The shortest useful definition
An LLM Wiki has three durable assets: original sources that do not change, synthesized markdown pages that the agent may update, and a small instruction file that defines exactly how the agent is allowed to maintain the graph. The system compounds because ingestion and useful queries leave behind better pages.
What it is not
| It is not | Why | What to use instead |
|---|---|---|
| A transcript dump | Chat history is not structured, routed, deduplicated, or source-audited. | Save durable syntheses into wiki/syntheses/ and link them from index.md. |
| A vector database by itself | Embeddings can find similar chunks, but they do not preserve the model’s synthesis work. | Use markdown pages as the compiled graph; add search later when size demands it. |
| A fully autonomous publishing system | AI drafts can drift, overstate, or merge incompatible claims. | Keep human review, source links, and status labels in the loop. |
Minimal project skeleton
my-llm-wiki/
AGENTS.md
raw/
papers/
web-clips/
transcripts/
wiki/
index.md
log.md
concepts/
entities/
sources/
syntheses/
open-questions.md
Why the pattern compounds
- Sources are read once with care. The ingest pass extracts claims, evidence, entities, and contradictions.
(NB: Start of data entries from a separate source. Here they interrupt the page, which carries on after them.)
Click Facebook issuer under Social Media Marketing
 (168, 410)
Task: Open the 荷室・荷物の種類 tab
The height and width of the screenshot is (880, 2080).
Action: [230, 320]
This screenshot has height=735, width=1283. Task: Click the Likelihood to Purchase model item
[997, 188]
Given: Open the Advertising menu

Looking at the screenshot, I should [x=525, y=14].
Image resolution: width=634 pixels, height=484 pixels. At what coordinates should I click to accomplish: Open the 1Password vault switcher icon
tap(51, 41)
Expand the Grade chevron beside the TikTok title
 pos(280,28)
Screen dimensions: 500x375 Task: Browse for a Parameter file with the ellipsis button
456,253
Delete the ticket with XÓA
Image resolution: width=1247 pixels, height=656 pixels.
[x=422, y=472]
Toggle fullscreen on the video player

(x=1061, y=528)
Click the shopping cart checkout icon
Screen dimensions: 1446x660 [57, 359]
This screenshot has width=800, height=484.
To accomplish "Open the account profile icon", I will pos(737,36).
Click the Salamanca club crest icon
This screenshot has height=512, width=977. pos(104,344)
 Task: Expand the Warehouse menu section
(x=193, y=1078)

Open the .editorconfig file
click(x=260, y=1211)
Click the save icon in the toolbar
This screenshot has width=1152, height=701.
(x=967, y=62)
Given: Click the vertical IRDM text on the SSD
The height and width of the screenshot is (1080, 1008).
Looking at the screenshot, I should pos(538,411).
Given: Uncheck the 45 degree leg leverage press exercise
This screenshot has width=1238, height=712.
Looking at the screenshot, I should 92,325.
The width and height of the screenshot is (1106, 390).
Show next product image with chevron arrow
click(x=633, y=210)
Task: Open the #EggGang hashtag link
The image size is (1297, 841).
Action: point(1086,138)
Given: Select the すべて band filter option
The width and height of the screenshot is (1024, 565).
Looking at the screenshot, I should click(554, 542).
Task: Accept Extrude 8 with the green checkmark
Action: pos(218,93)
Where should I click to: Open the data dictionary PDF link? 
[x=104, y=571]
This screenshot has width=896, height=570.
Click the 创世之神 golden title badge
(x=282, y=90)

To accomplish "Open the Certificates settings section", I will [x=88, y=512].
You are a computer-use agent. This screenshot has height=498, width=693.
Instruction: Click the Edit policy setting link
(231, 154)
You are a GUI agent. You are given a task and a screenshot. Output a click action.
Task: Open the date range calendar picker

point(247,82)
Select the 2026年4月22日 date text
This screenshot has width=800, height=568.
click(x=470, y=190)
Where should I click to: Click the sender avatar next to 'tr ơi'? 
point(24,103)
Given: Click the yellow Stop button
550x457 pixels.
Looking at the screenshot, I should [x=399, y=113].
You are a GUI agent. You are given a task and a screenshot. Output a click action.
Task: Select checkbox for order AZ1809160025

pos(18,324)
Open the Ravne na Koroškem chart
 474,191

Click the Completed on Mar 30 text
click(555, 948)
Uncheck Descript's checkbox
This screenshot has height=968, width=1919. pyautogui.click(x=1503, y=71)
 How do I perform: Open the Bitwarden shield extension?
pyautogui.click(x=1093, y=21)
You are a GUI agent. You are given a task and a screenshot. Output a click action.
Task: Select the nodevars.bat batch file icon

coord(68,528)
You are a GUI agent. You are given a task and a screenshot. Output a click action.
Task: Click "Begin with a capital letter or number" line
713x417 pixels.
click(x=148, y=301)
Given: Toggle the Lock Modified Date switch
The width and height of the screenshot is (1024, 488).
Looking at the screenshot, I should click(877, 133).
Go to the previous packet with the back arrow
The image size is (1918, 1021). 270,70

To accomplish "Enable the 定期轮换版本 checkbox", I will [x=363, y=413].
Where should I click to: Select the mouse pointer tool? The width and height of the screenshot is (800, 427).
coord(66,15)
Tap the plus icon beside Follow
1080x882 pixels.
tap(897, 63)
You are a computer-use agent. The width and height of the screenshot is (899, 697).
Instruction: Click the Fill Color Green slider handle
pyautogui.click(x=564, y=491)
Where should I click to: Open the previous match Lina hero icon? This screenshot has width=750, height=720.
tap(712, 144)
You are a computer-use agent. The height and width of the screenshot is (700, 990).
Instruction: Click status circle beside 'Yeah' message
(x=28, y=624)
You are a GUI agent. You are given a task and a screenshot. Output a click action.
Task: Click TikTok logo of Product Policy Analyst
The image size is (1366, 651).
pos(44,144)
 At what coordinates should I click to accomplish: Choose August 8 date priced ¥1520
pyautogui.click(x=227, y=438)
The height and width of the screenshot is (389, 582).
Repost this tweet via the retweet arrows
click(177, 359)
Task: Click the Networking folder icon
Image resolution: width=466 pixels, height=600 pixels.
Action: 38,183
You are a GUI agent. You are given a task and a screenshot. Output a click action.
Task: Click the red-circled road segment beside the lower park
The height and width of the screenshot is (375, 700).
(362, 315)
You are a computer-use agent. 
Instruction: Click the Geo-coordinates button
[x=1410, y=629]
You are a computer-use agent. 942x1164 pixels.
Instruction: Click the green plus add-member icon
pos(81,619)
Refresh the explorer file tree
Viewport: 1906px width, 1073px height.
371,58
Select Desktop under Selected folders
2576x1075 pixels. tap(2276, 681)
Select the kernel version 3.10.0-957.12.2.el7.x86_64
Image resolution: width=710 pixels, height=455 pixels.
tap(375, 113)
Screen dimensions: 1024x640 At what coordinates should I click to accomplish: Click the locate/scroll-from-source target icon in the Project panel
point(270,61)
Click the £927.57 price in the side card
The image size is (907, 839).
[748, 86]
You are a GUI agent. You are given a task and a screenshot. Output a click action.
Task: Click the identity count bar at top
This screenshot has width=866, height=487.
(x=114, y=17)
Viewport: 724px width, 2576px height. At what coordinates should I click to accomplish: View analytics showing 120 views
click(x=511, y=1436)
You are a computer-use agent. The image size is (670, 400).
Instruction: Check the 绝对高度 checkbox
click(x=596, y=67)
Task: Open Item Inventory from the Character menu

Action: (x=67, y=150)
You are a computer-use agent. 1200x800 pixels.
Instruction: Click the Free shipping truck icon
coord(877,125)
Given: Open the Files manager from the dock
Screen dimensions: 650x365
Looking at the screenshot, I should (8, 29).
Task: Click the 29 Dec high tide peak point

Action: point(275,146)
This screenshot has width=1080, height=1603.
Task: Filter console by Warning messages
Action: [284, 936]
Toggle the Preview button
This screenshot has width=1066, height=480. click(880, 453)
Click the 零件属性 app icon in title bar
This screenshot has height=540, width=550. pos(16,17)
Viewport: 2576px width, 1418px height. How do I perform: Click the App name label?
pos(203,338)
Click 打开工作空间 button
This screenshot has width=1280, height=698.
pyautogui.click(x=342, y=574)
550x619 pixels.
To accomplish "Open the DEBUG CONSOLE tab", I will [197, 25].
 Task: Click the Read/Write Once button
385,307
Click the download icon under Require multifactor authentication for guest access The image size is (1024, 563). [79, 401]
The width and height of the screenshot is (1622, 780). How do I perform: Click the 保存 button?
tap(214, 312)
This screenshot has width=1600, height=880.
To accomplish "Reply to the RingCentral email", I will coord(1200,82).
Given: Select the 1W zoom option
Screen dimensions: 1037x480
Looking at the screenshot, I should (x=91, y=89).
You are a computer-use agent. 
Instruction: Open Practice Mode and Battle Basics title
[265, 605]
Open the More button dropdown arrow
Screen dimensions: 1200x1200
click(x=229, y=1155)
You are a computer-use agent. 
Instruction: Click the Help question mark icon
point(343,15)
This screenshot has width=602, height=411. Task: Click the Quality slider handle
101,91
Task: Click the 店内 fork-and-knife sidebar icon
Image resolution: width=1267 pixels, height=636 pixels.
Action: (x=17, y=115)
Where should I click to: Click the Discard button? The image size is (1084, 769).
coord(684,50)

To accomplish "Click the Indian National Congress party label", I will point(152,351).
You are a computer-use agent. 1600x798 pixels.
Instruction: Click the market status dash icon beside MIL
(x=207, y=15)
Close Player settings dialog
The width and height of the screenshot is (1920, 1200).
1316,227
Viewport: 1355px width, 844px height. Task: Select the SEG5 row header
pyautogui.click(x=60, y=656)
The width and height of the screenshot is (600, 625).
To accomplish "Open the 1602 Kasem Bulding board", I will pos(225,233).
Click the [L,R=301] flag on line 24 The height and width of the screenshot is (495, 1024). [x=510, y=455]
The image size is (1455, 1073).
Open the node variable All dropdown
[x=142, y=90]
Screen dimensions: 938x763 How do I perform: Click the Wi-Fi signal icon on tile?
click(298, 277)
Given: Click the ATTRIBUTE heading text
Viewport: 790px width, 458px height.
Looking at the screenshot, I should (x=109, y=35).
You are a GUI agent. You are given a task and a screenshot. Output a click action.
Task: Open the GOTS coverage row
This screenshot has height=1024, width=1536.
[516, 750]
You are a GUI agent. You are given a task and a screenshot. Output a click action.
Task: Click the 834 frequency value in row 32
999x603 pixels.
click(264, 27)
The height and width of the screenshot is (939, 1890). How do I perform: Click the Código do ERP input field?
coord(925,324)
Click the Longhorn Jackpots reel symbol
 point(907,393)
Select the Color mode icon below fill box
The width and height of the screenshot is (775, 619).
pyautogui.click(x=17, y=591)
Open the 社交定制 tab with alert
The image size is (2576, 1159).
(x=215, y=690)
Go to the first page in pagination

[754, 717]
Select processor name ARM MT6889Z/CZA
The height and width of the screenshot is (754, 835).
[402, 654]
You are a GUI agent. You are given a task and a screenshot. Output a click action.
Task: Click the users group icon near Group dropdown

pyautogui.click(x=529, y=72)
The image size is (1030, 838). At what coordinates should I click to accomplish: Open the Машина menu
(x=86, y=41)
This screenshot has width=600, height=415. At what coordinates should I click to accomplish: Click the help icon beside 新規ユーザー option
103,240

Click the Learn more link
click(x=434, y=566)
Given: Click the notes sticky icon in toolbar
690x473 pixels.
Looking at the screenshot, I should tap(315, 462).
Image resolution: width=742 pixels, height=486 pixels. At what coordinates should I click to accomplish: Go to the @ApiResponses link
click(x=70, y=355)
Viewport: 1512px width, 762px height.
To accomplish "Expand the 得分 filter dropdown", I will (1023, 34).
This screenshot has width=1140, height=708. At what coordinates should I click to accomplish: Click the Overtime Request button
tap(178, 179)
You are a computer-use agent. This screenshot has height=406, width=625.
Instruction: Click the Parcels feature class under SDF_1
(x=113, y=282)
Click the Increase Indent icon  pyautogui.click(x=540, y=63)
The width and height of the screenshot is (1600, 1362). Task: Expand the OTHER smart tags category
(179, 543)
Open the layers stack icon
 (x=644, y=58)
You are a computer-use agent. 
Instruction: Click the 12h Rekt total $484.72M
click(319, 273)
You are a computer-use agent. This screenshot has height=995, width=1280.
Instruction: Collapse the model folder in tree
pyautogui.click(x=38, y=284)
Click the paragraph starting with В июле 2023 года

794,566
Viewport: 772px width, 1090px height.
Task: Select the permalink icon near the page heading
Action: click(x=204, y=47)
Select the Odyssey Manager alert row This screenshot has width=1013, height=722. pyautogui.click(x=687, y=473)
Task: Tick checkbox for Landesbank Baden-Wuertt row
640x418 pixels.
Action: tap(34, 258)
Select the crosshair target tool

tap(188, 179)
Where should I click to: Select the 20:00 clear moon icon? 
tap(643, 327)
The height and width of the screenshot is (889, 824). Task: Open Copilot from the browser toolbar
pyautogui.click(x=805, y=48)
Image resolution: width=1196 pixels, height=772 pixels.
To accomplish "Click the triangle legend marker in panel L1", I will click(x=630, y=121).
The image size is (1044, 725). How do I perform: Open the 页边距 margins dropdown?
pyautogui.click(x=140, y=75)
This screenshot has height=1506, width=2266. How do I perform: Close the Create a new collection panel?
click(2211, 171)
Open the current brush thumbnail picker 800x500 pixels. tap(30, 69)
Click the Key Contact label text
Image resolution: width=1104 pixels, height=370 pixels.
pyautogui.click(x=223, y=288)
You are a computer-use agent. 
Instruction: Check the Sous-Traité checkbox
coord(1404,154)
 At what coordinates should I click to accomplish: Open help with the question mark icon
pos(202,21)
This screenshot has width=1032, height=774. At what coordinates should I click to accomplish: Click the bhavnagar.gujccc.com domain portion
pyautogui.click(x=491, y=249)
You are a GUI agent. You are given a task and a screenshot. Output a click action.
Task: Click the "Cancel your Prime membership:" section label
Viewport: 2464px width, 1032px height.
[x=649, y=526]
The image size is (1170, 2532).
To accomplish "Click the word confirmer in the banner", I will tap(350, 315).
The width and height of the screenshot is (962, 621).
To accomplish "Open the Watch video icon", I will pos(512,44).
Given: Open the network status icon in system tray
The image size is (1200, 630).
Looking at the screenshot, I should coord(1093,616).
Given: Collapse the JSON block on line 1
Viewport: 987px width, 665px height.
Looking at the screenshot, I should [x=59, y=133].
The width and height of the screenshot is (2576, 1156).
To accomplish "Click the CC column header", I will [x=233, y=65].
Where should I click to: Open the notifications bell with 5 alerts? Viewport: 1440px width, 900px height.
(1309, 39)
- The graph is rewritten, not appended blindly. Existing concept pages are preserved and extended so the new source changes the whole map.
- Queries can become pages. A strong answer, comparison, or decision matrix is saved into wiki/syntheses/ and added to index.md.
- Linting turns maintenance into a routine. The agent regularly checks broken links, orphan pages, stale claims, and unresolved contradictions.
Decision rule
Build an LLM Wiki when: the same body of knowledge will be revisited many times, the answer quality improves when prior syntheses are preserved, and a human needs to audit sources after the model works.